> What needs to be done:
List each line of the listing below that contains the string "icon", copying every such line in full.

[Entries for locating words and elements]

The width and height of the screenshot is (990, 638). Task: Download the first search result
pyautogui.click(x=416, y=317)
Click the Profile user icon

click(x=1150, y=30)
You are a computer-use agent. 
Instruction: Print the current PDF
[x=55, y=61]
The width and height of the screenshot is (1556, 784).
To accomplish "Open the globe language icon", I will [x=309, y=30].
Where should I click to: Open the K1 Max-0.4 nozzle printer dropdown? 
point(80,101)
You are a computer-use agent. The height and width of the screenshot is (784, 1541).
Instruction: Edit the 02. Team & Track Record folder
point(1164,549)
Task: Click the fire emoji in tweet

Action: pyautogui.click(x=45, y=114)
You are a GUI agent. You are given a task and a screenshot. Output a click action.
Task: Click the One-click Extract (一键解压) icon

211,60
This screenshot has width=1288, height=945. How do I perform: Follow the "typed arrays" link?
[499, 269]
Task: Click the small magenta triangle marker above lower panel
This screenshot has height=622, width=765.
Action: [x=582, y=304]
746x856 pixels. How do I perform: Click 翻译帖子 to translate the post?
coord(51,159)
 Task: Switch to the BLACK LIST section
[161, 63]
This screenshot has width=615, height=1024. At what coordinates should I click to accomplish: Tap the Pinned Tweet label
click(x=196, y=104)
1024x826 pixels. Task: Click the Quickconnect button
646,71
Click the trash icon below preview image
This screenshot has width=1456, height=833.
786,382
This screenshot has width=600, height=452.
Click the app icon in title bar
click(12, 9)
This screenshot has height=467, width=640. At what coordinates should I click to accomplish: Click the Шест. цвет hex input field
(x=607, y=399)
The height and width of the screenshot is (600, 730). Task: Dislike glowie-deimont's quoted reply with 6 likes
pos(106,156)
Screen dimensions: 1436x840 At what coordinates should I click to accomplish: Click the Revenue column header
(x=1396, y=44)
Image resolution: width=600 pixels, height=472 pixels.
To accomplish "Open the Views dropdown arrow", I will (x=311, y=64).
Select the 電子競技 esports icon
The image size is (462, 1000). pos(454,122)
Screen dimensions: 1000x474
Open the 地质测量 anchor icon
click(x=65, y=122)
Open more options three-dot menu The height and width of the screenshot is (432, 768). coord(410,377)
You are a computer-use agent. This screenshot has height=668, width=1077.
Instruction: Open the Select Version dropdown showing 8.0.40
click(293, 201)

> Solution to the problem:
Click the Profile user icon
To accomplish "Open the globe language icon", I will [x=309, y=30].
Task: Click the One-click Extract (一键解压) icon
Click the trash icon below preview image
Click the app icon in title bar
Select the 電子競技 esports icon
Open the 地质测量 anchor icon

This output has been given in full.